### What to do
In the data below, set down exactly the lines from the one containing "Where should I" up to and including the one containing "Click the copy text to clipboard icon". Leave the pictures out.

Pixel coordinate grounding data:
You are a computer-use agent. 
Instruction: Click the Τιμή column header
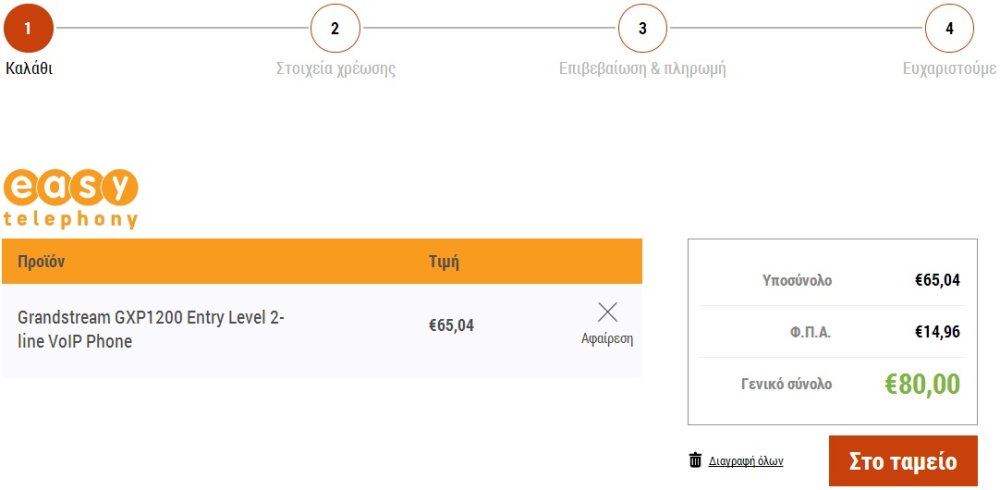pyautogui.click(x=444, y=262)
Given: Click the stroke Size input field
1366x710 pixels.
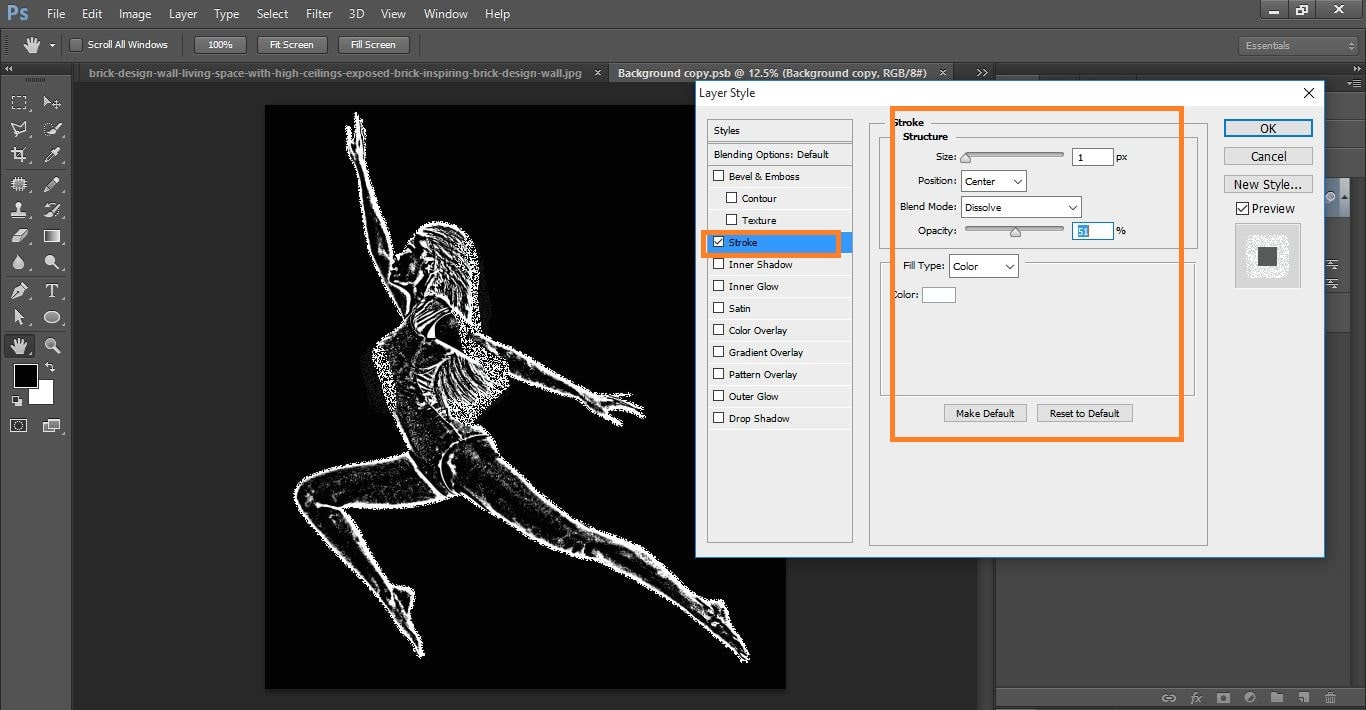Looking at the screenshot, I should click(1092, 157).
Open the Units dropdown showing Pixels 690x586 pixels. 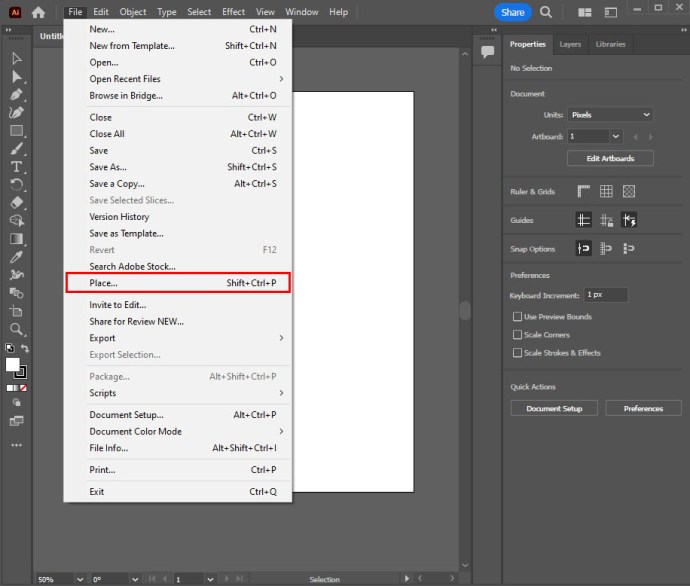coord(610,115)
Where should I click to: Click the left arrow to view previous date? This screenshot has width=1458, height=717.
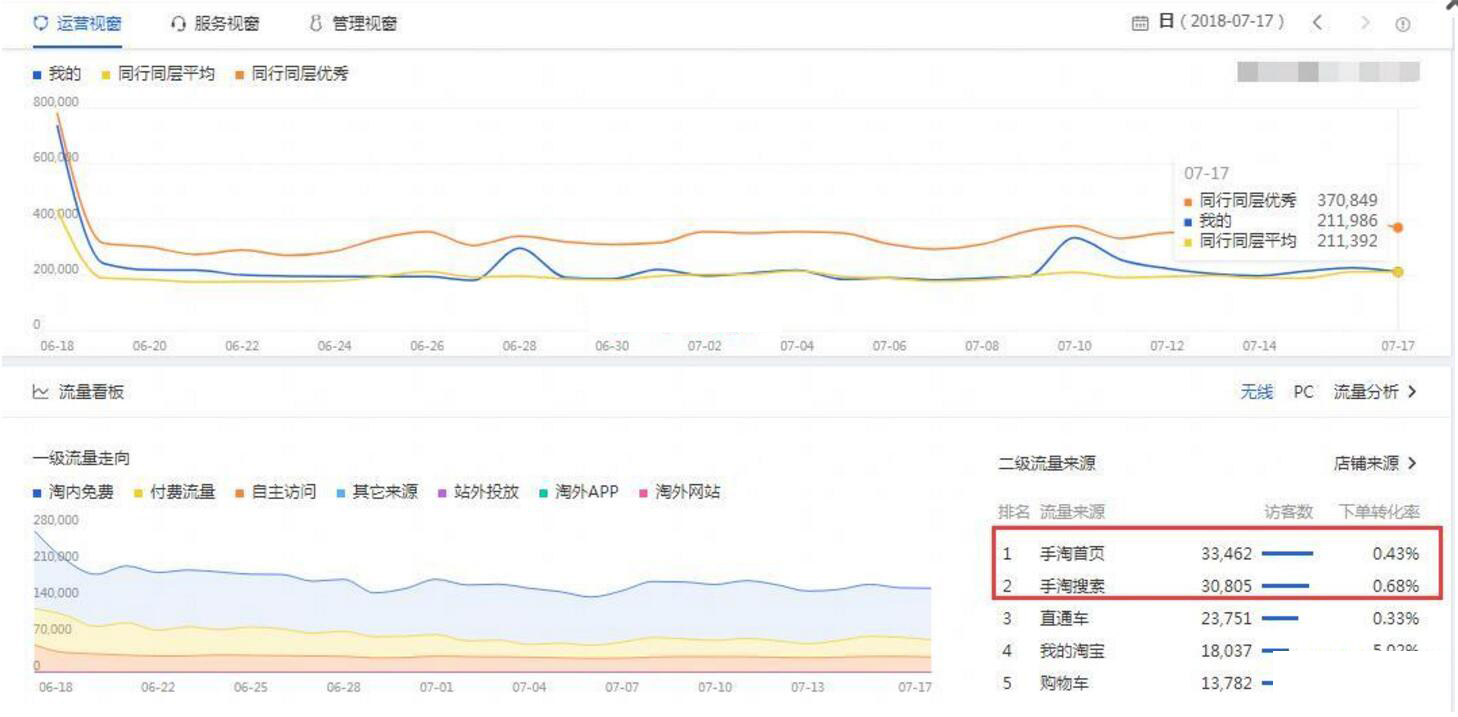[x=1316, y=21]
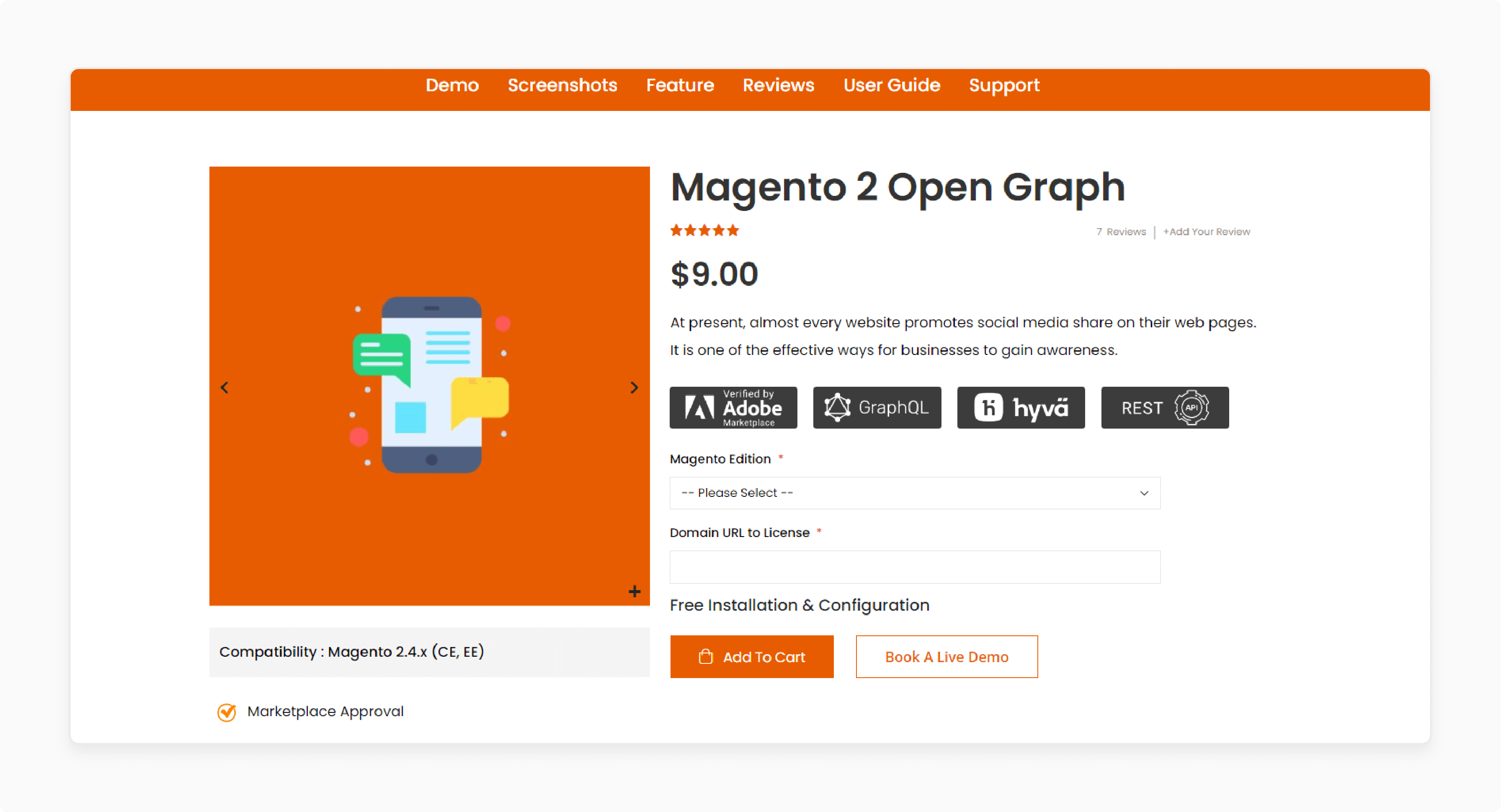Screen dimensions: 1501x812
Task: Click the Add To Cart button
Action: click(751, 657)
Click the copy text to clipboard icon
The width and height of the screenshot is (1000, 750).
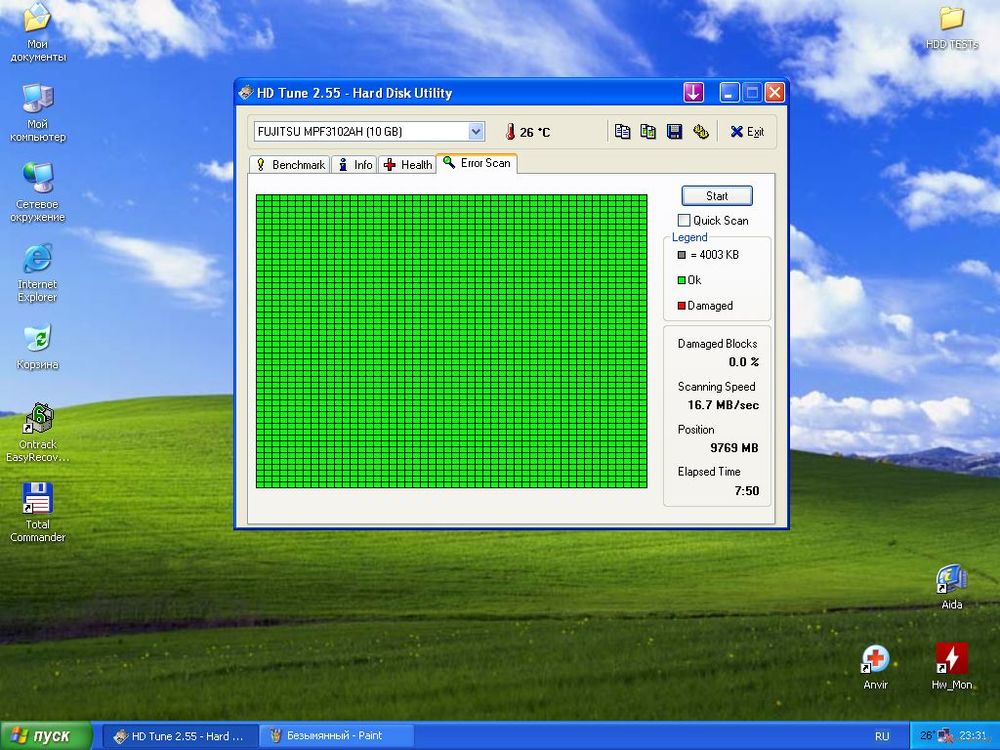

### Result for this task
Where should I click to: Click the left arrow to view previous date? This screenshot has width=1458, height=717.
[x=1316, y=21]
Screen dimensions: 1501x812
Task: Click the Add To Cart button
Action: click(751, 657)
Click the copy text to clipboard icon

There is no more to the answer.